The Chancellor should use next week’s budget to provide support for the housing market according to a leading property firm.
DJ Alexander Ltd, the largest estate and letting agents in Scotland and part of the Lomond Group, believes that supporting the housing market through more relaxed planning regulations and financial incentives for property investors would benefit the wider economy and boost the sector.
At a time when many are struggling with the cost-of-living crisis, the cost of home buying has never been greater.
However, with inflation falling, energy costs expected to reduce this year, and employment remaining strong the Chancellor has an opportunity to send a signal of support for the housing sector and homeowners across the UK at a time when the market is starting to dip.
As a boost to the housing market, he could ease planning regulations to make it easier for new homes to be built.
Providing tax incentives for builders and property investors would give further impetus to produce more homes.
This would, in turn, increase capacity which would stabilise house prices in the future and make it easier for first time buyers to get on to the housing ladder.
David Alexander, chief executive of DJ Alexander Ltd, explains:
“The housing market has been in difficulties for some years now. There are too many buyers seeking too few homes which has resulted in record breaking price rises across the UK.
This produces a volatile market prone to sudden increases and equally rapid price falls.
The market is better served by lower price increases and greater stability.
By providing financial incentives to builders and easing planning restrictions the potential to start to reduce demand would happen quickly resulting in an easing of house price inflation and greater opportunity for more people to buy their first home.
If this was done whilst also initiating a major boost to the building of more social housing then we would see the whole housing market experience a correction and begin to function more effectively in delivering quality homes for the wider population.
Of course, this would not apply in Scotland, but I would hope that if such an initiative was delivered in England it would nudge the Scottish Government into replicating such a move.
Indeed, there are signs that two of the prospective candidates to be First Minister for Scotland (Kate Forbes and Ash Regan) have similar ideas to improve housebuilding volumes by establishing a housing agency to drive delivery by easing planning regulations and identifying potential land sites for development.”
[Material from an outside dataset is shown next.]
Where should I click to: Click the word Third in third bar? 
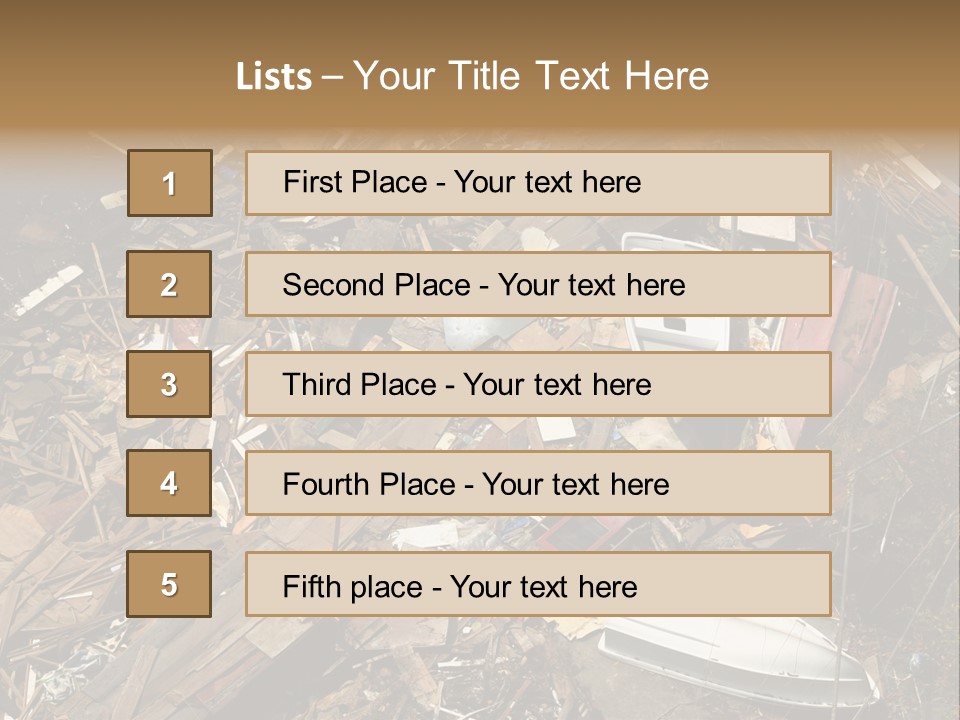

Although I acknowledge that the Chancellor is unlikely to do this it would also be beneficial to the housing market to provide greater incentives to encourage investment in the private rented sector (PRS) to ensure we have a stable market able to provide sufficient homes for the population in the future.
The PRS is an integral part of the housing market yet it can often feel neglected by politicians.
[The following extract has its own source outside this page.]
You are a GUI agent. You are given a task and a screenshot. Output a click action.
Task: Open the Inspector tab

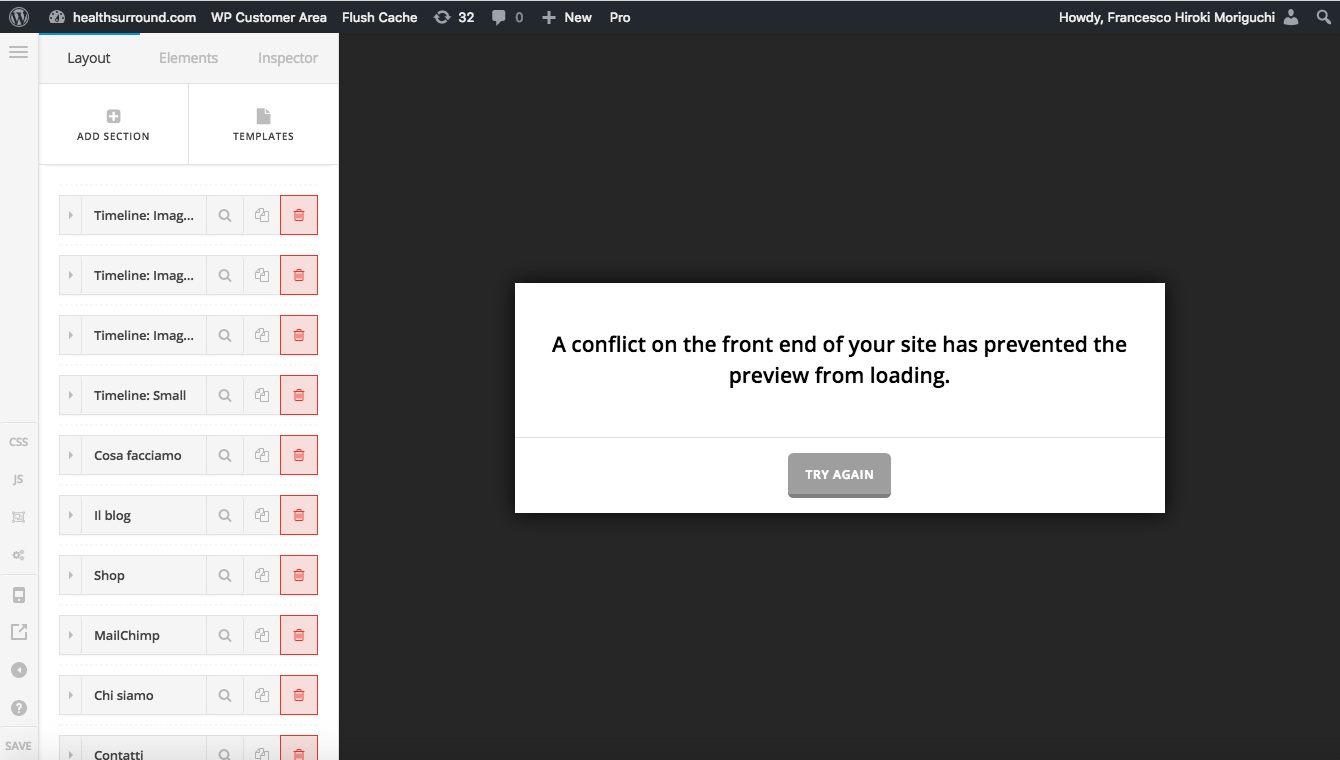tap(287, 58)
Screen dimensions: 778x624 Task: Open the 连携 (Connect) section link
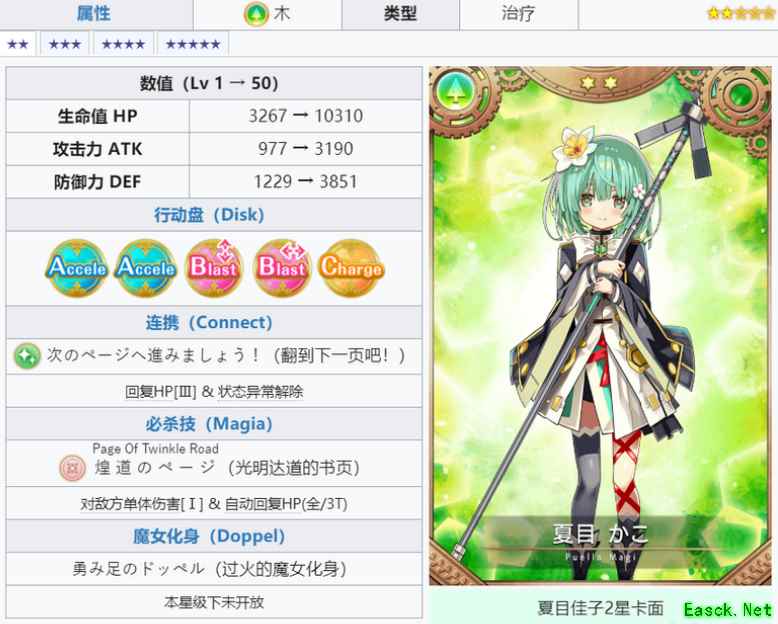pyautogui.click(x=209, y=322)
Greater understanding of its importance in providing homes for millions of people is overdue and incentives to remain in the market and invest for the future would be welcome.
The continued freeze on the threshold for Inheritance Tax (IHT) remains at £325,000 which means that if this rate had kept pace with inflation since it was introduced in 2009, it should, by January 2023, be at £474,715.
However, with IHT receipts for April 2022 to January 2023 reaching £5.9 billion, which is £0.9 billion higher than in the same period a year earlier, it seems unlikely the Chancellor will forsake this financial gift which keeps on giving.
Recent announcements have revealed that the Chancellor has more money available than expected and while he is likely to spend some of this in maintaining the subsidy on gas and electricity bills it would be useful and send a positive message if he singled out the housing market for some additional support.
The Conservative party has long been known as the party of home ownership yet there have been times in recent years when it hasn’t felt like that.
A move to support the housebuilding sector coupled with some direct relief for homeowners in terms of stamp duty and IHT would keep the market buoyant in the next couple of years and provide a feelgood message from a government facing a tricky general election in around 20 months’ time.”